Mais importante, pagou bônus a policiais. Segundo integrantes da área de segurança estadual, isso ajudou a desmontar em parte o bolsonarismo do setor, até por comparação: as promessas de aumento do presidente às categorias federais caíram no vazio. E Rodrigo ensaiou um discurso mais duro contra o crime, em consonância com o conservadorismo geral do eleitorado.
É um componente a mais na disputa com Tarcísio, visto no Bandeirantes como o adversário a ser batido no primeiro turno,visando a finalíssima contra Haddad. Na quinta (9), integrantes do time de Rodrigo comemoravam a pesquisa Exame/Ideia na qual ele superava os dois dígitos e empatava tecnicamente com o ex-ministro e com o ex-governador Márcio França (PSB), estes algo à frente.
França tem se vendido como o "wild card"
, a peça que pode levar o pleito para um lado ou para outro. Hoje sua permanência no páreo é estimulada pelo PT,
que o vê segurando o crescimento de Rodrigo. O PSDB aposta que o "recall" do pessebista irá evaporar.
Ambos os lados concordam, apesar da insistência de França em se dizer candidato, que ao fim ele deverá sair para o Senado —restando saber em qual chapa. É equação complexa, que passa pela esperada desistência do apresentador José Luiz Datena (PSC), que está na chapa de Tarcísio.

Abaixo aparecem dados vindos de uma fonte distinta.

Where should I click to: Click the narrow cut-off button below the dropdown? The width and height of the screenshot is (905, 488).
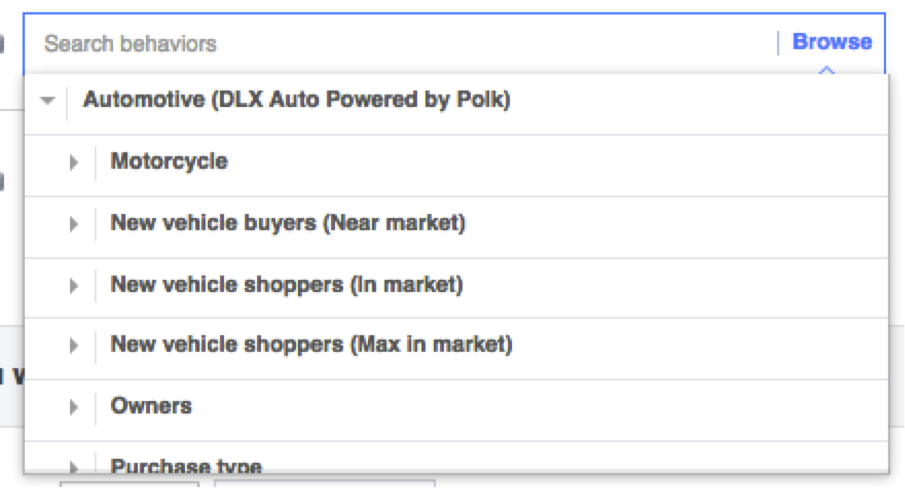(129, 483)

O plano de voo tucano seguirá na semana que vem, com a indicação da senadora Mara Gabrilli (PSDB-SP) ao comando de seu programa de governo, com o apoio de Bruno Caetano, ex-secretário paulistano de Educação e diretor-executivo da estadual Fundação Seade.
A primeira etapa de propaganda, com as inserções partidárias, foi vista como bem-sucedida para apresentá-lo e estabelecer que ele não está nem com Lula, nem com Bolsonaro. Há votos para pescar no lago de Haddad e França, avaliam os estrategistas de Rodrigo, mas o governador mantém a determinação de não se colocar ostensivamente na corrida agora.

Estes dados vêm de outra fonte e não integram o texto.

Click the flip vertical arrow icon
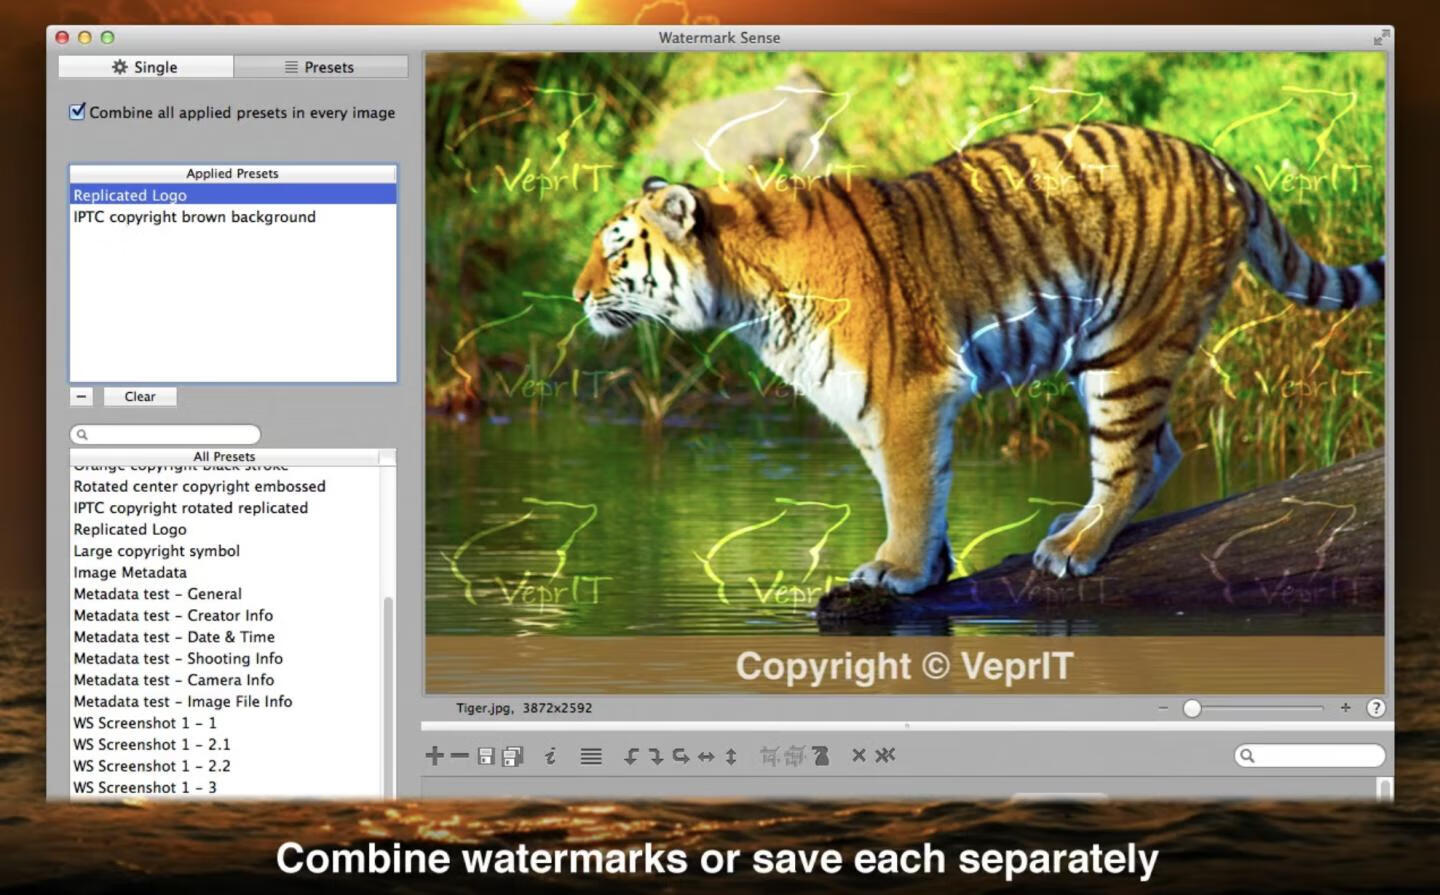1440x895 pixels. point(731,756)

Isso tem levado à ansiedade entre aliados que temem que a postura seja vista como timidez excessiva ou, pior, soberba pelo eleitorado. Um tucano com larga quilometragem diz que o PSDB está errando ao considerar essa uma disputa como as usuais das últimas décadas, que acabavam no embate com o PT.

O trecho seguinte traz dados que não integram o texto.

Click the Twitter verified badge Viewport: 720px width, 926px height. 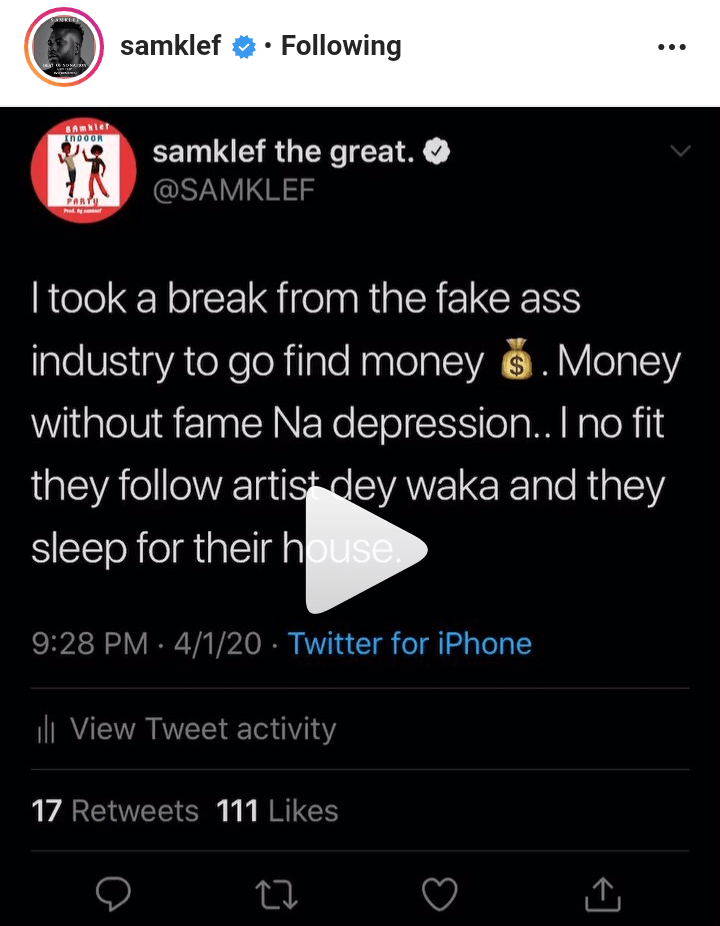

A pulverização de votos na centro-direita, argumenta, traz um risco real de o partido não chegar ao segundo turno, e assim seria importante na sua visão votar o time em campo já. A resposta por ora, contudo, é de que nada muda e que 10% de intenções seria um patamar satisfatório para o tucano largar a campanha de TV em agosto.